Ammonite Records / Keep Away From Heat / New Wave / PNDC / Pop
L’an dernier, on vous parlait du premier album de Keep Away from Heat, le projet electronica du serbe Predrag Nedic qui était déjà actif sous divers pseudo, dont PNDC que l’on retrouve ici avec son dernier album en date de ce projet plutôt orienté new wave. Pour ce deuxième album PNDC renouvèle sa collaboration avec le grec Housework alors qu’ils ne se sont jamais rencontrés, encore une fois la magie d’internet.

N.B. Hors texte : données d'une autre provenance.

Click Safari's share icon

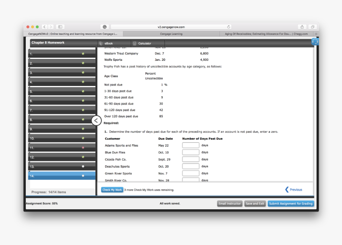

PNDC est le principal compositeur de l’album, l’initiateur du projet, responsable de toute la base musicale. Housework rajoute quelques éléments, souvent très bien sentis comme des guitares un peu acérées qui donnent une toute autre couleur à certains titres, ou l’orgue de The Fix, absolument merveilleux, mais il est aussi responsable de l’ensemble des textes et de la plupart du chant.
L’album s’ouvre sur le très beau At My Door, un instrumental parfaitement choisi pour entrer dans l’univers du duo, mêlant syncope électronique et guitares aériennes, plus proche d’un post-rock ambient que de la new wave qui suit. On est ensuite en terrain un peu plus balisé. On sent la production particulièrement soignée et on devine l’intérêt de PNDC pour les belles sonorités sur 30.000 Feet, tandis que parallèlement opère un retour vers les années 80. La voix de Housework, sombre, le phrasé, les intonations que l’on pourra trouver maniérées, tout contribue à faire pencher le projet vers une new wave tout à fait convaincante. Les amateurs du genre devraient craquer à l’écoute de Animal Farm et de ce cette basse particulièrement référencée, une voix sombre, proche du murmure, mais on trouvera le vocoder dispensable. Parfois les guitares se lâchent, se tournant alors vers des chansons électro-pop-rock pas désagréables (What’s The Harm), et par deux fois c’est Shadowlike (Marina Skiadaresi) qui se charge de la voix, chantées sur Pilots, plus proche d’un spoken word alambiqué façon Laurie Anderson sur Goodnight.
Comme pour compléter l’album, trois remixes clôturent le disque. Pas mauvais en soit, on regrettera leur manque de personnalité, restant trop proches des versions originales, sans réelle valeur ajoutée et s’avérant au final dispensables.
Un album agréable, qui fera mouche auprès des amateurs du genre, une sorte de récréation au milieu des expérimentations dont nous parlons ici habituellement.